#Europawahl

Niemandsland Europa

von , 4.6.09


Selbst in der Woche der Europawahl redet niemand von: Europa. Die Großflächen plakatieren „Europa“ inhaltsleer – oder propagieren gleich nationale Themen. Nur die Angst vor Wirtschaftsabsturz und Lebensunsicherheit wird die Wähler an die Urne treiben.

Diese Europawahl ist Testwahl für den nächsten Bundestag.Und deshalb wird sie wahrscheinlich eine höhere Wahlbeteiligung erreichen als die 43 Prozent von 2004 (als sie eben nicht im Jahr der Bundestagswahl stattfand). Anfang Mai wollten immerhin 35 Prozent mit Sicherheit, weitere 32 möglicherweise zur Wahl gehen, mehr als vor fünf Jahren. Dennoch weiß nicht mal jeder Fünfte kurz zuvor ob und was er wählt: Die Europawahl wird durch Mobilisierung entschieden.

Wahrscheinlich zugunsten der Union, die seit Kohl den Deutschen als „die“ Europapartei gilt. Sie wird wohl deutlich mehr Stimmen erhalten, als ihre derzeit 35 Prozent bundesweit, die SPD wird auf ihrem 26 Prozent Niveau verharren, während die Kleinen mit Ausnahme der Grünen wahrscheinlich unterhalb ihrer aktuellen Bundeswerte bleiben.

Dass es wenig um Europa geht, dokumentieren Umfragen: Nur jeder zehnte Deutsche interessiert sich sehr dafür. Anfang Mai wusste nur jeder Fünfte, dass die Wahl im Juni stattfindet. Eigentlich müssten wir am Sonntag mit dem Schlimmsten rechnen, wollten nicht viele die Regierung bedenkzetteln, gegen zuviel oder zu wenig Staatsfürsorge protestieren, die Linken stärken oder die Ordnungspolitik der FDP loben wollen.

Erst unter ferner liefen hängt der deutsche Entscheid von Europa ab: Für 15 Prozent sind Persönlichkeit und politische Position der Kandidaten, danach deren europäischen Erfahrungen wichtig.

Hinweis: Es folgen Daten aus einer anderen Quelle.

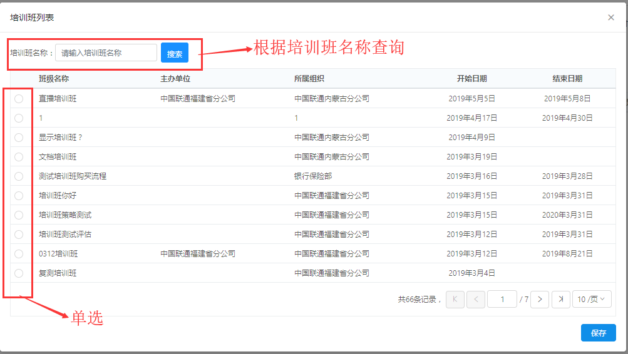628x354 pixels.
Task: Focus the 培训班名称 search input
Action: [106, 53]
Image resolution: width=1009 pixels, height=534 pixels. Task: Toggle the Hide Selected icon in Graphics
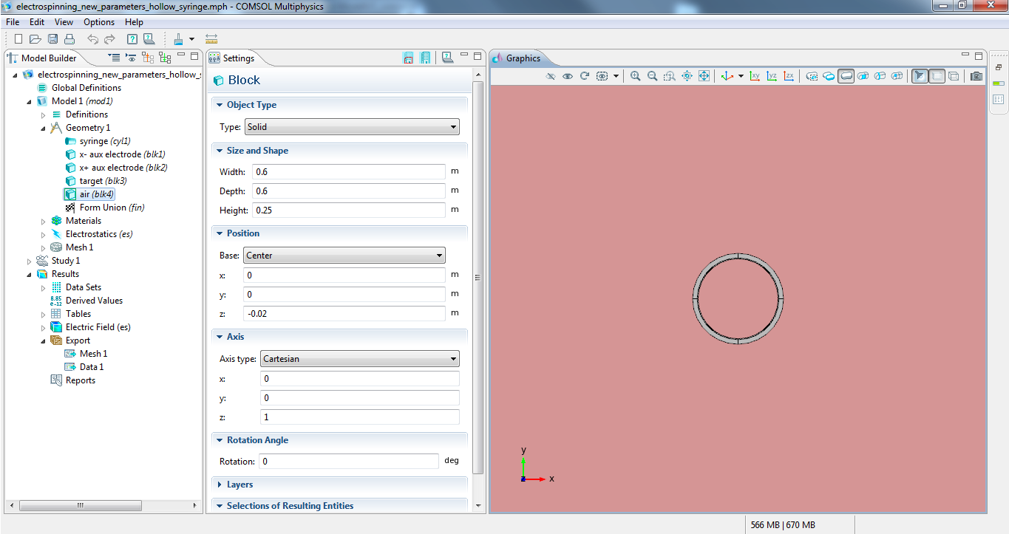[550, 76]
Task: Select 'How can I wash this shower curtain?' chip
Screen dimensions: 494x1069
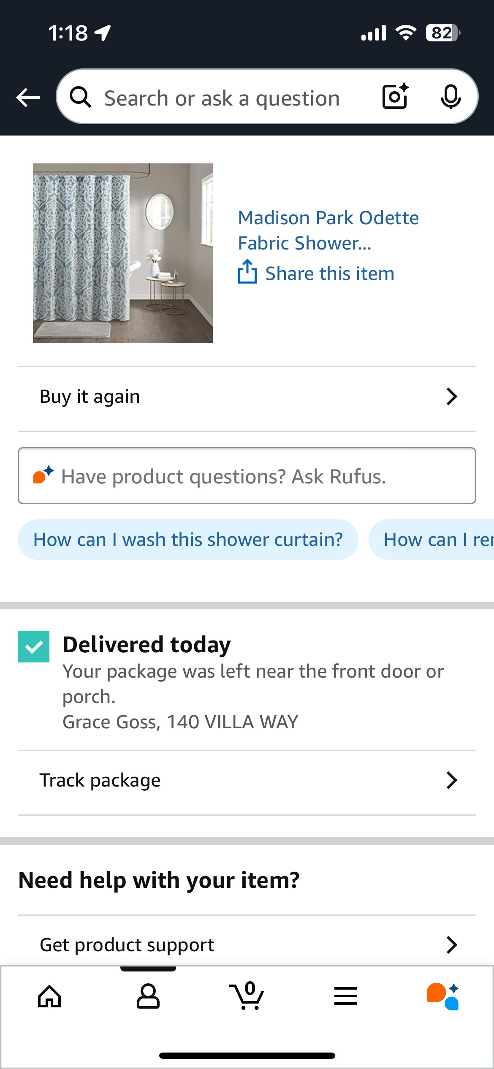Action: coord(188,540)

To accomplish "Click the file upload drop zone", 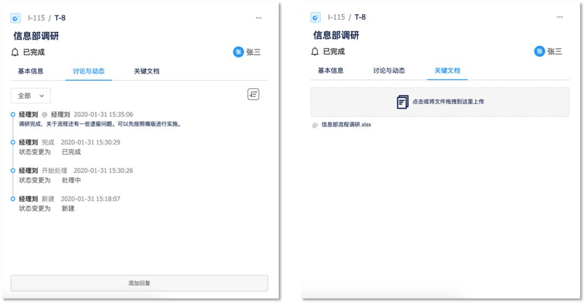I will click(x=439, y=102).
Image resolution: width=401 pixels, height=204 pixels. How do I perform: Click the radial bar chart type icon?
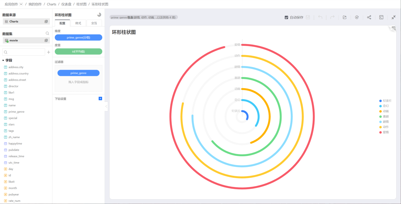99,15
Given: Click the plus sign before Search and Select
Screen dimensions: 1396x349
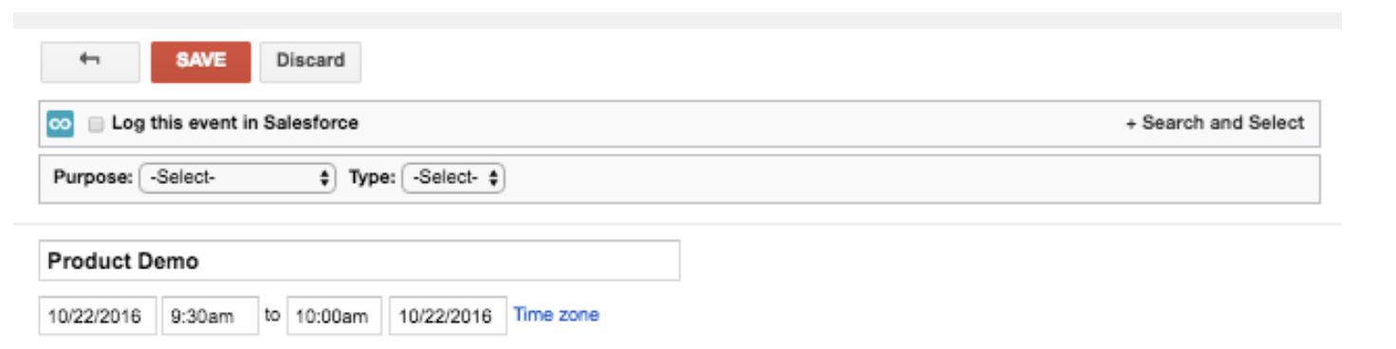Looking at the screenshot, I should [1130, 123].
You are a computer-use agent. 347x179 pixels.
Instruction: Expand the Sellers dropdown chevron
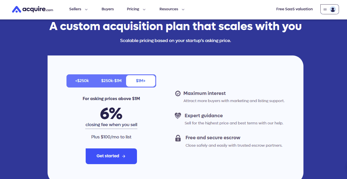click(x=86, y=9)
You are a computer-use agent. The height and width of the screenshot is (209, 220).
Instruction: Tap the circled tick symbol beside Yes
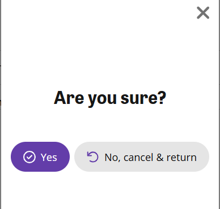(x=29, y=157)
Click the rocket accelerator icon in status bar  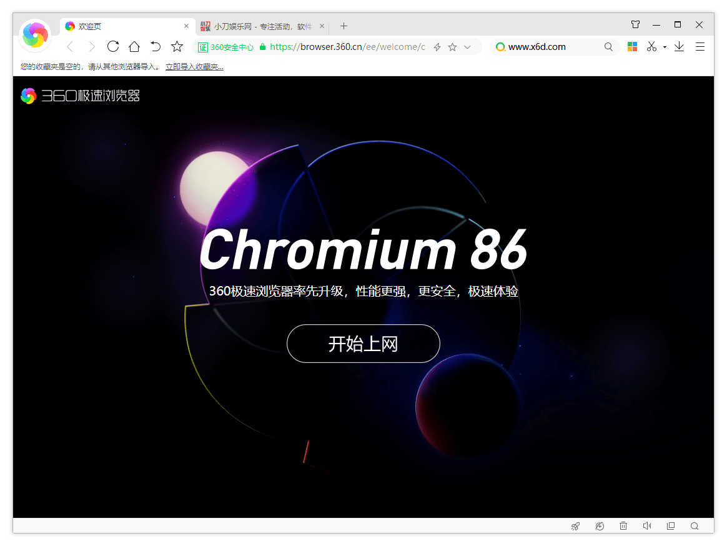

Kandidaten dominieren über Themen, so weit man überhaupt Europapolitiker kennt. Denn fragt man nach den wichtigsten Zukunftsaufgaben der EU, fällt nur 16 Prozent die Bewältigung der Arbeitslosigkeit, 14 der Klimawandel und 12 Prozent die Wirtschaftsentwicklung ein.

Die Gründe, nicht zur Wahl zu gehen, sind deutlich vielfältiger: 62 Prozent haben keinerlei Interesse, 79 Prozent halten ihre Stimme für folgenlos, 16 Prozent sind ganz gegen die EU und gleich sieben von zehn geben an, keinerlei Kenntnis über die EU zu besitzen. Nur noch vier von zehn sind an der Europawahl interessiert (Bundestagswahl: 80 Prozent), im Westen immerhin 44, in Ostdeutschland gerade noch 22 Prozent. Damit liegen die Deutschen exakt auf europäischem Gesamtdurchschnitt. Gerade mal für 20 Prozent ist Europa ein wichtiges Thema: Rang 16 der 20 wichtigsten. Trotz Euro, trotz Wegfall der Grenzen, trotz Berufsfreiheit, 60 Jahre Frieden und obwohl Europa heute leichter zu erreisen ist als früher Deutschland.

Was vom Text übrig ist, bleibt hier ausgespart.